For practical purposes, some say that C# has a steeper learning curve, but can make for a cleaner, faster development process than C or C++.
Ruby is founded on the belief that programming languages should be as similar to human language as possible.
In 1995, Yukihiro Matsumoto, or Matz, designed Ruby to be easier for coders to write and understand. A popular example shows how simple it is to write “Ha, ha, ha” in Ruby.
10 years later, in 2005, the Ruby on Rails framework made it possible to write web pages using Ruby. Now it’s one of the most in-demand languages out there, and it powers popular websites like Twitter and Hulu.
PHP is one of the most popular programming languages for the web, largely because it was the first programming language designed for use on the web, and it’s the language that WordPress is written in (WordPress alone accounts for over 20% of all websites in the world).
When you ask a web server for a page, it’s PHP’s job to piece it together. When you browse a WordPress blog or make a post on Facebook, PHP is making that possible also.
Unlike Ruby or Python, PHP comes preinstalled on most web servers. Anyone who has gone through a Ruby install on a Mac probably knows why that’s such a selling point (trust us).

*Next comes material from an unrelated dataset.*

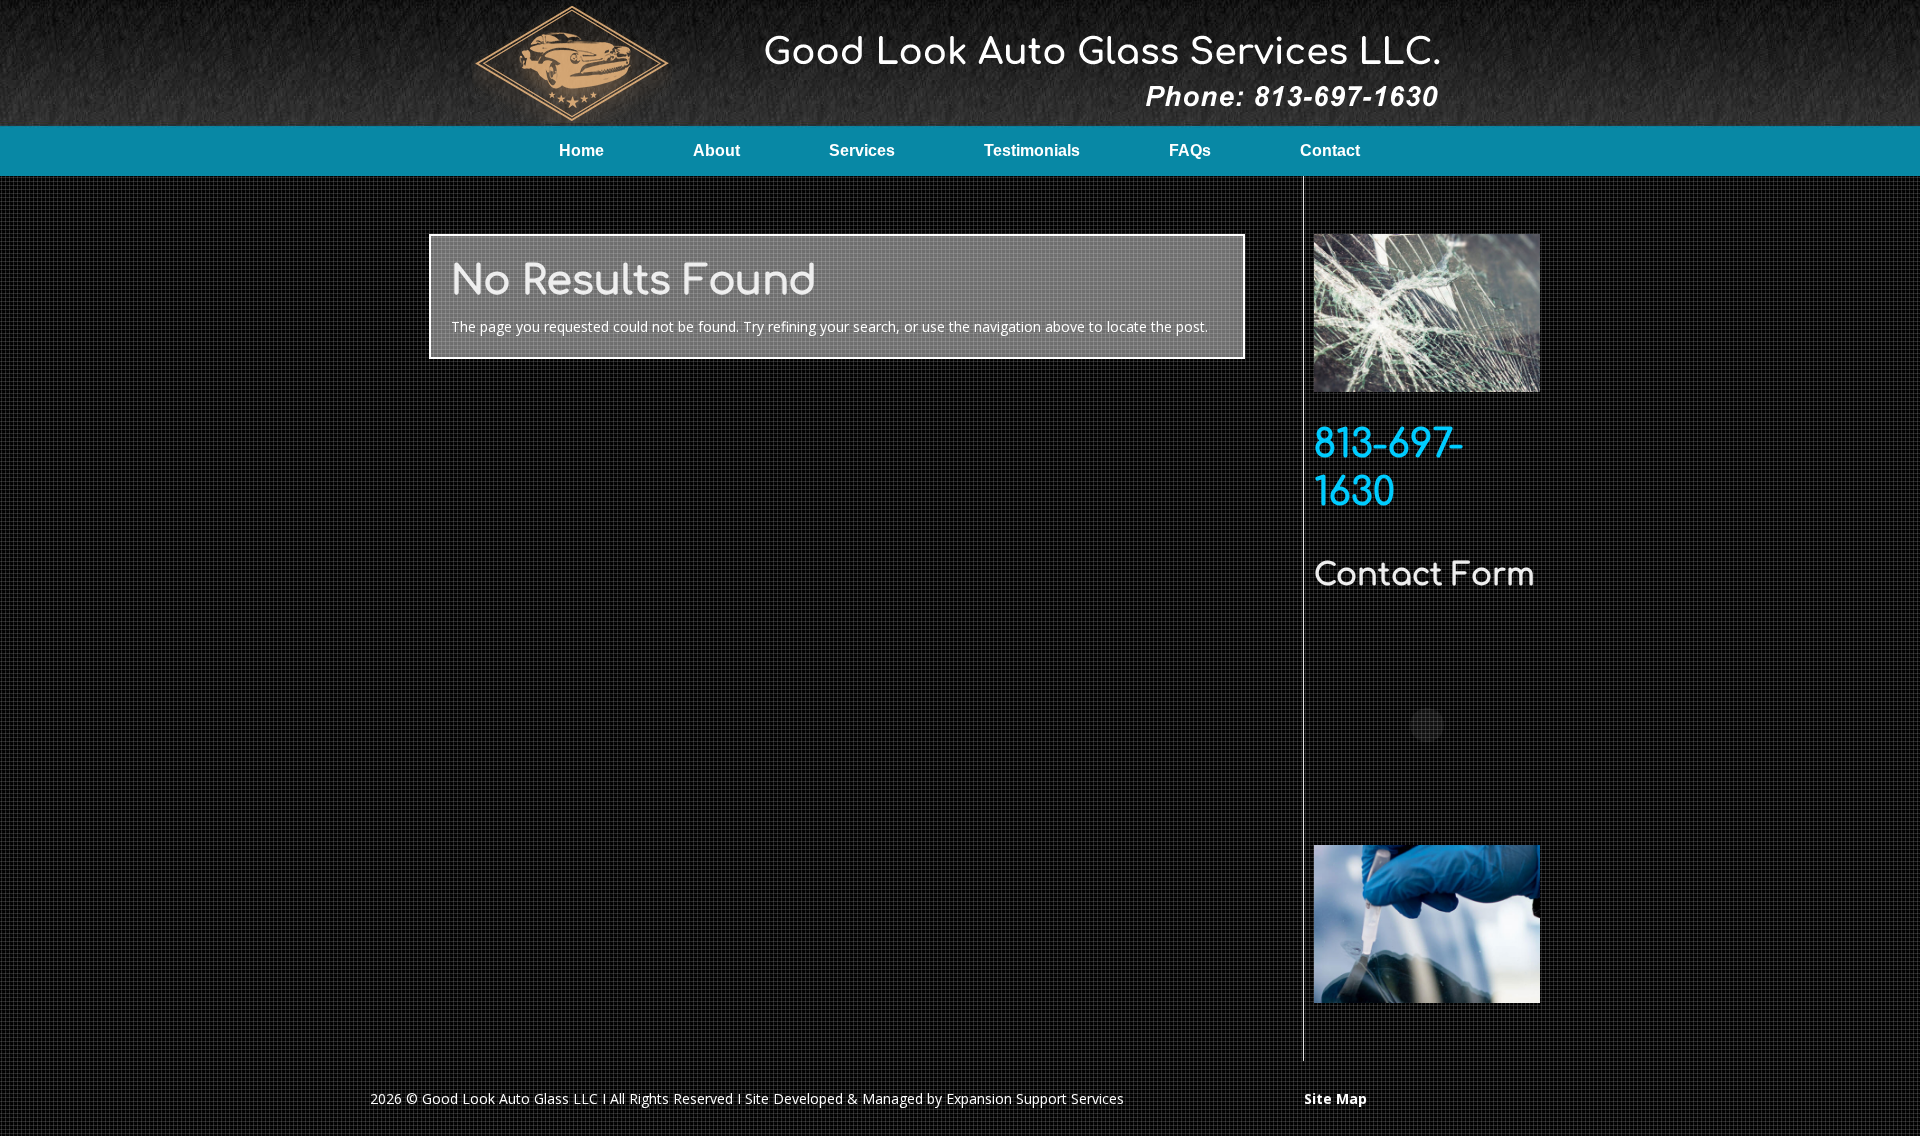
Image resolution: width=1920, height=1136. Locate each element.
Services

You’ll often see PHP associated with LAMP. LAMP is the name for a common way to set up a web server, database, operating system and web language:
Linux (operating system)
Apache (web server)
PHP (web programming language)
When you build a website, your address is the URL – that’s where users can find you, but it’s NOT where all your data lives. When you write a blog post on your blog, you’re actually sending all that text to live in a database. Every time the page loads, it retrieves the text from your database so that your user can read it.
To get information in and out of a database, you talk to the database in a programming language like SQL. Don’t confuse SQL with MySQL: SQL is the programming language and MySQL is a popular database that speaks SQL. Other popular SQL databases are Microsoft’s SQL Server and PostgreSQL.

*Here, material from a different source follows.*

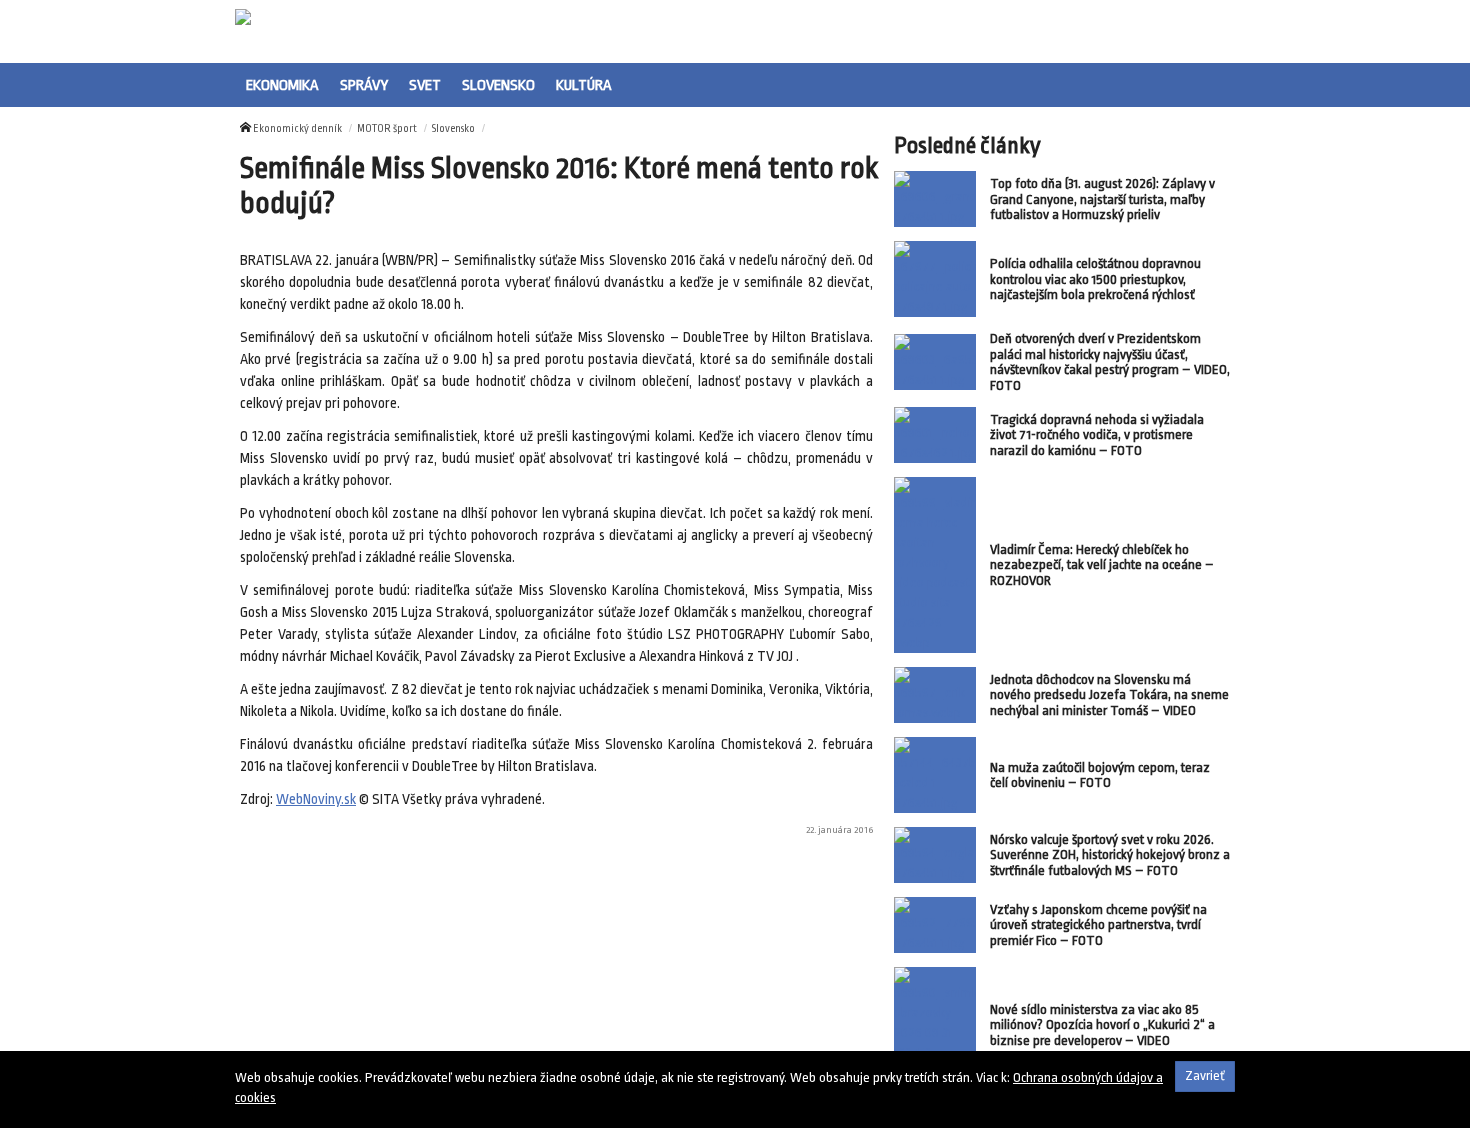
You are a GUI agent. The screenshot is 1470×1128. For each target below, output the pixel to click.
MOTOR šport (387, 129)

SQL is short for “Structured Query Language,” and in some ways, it’s pretty straightforward.
You should also note: some people are anti-SQL, or part of the “NoSQL movement” and prefer to use databases that aren’t so structured. One alternate database is Cassandra, but there are others. Many companies (like Facebook and Twitter) use a combination of both, so being well-versed in multiple database formats is well-advised should you apply for a job in database management.
Objective-C was created in 1983, but has recently become very popular because it powers OSX and iPhone apps. It’s kind of like C Language but with an expansion pack that that makes it more object-oriented. Some of the additional capabilities of Objective-C came from the language Smalltalk. Although Apple did recently release a new language for programming mobile apps called Swift, Objective-C is still the language to learn if you want to go into iPhone app development.
Swift is a programming language designed specifically for coding Apple’s iOS and OSX, meaning you can use it both for iPhone and Mac apps. Designed by Chris Lattner starting in 2010, the brand new language was unveiled in 2014 and is based on Objective-C, but was built to improve upon some of the issues with Objective-C and make it more user friendly for developers.
At this point, there are still a lot of bugs and quirks that are being worked out with Swift, so if you want to build for iOS or OSX, you should still learn Objective-C.
Remember how I said Python was particularly useful for academics and other people who need to process a lot of data? R is designed for data as well, and a lot of surveys, graphics and statistical programs are built using R. That said, R is not a particularly friendly programming language and is usually only used by academics or data scientists.
If the idea of big data appeals to you, learning R could be the way to go.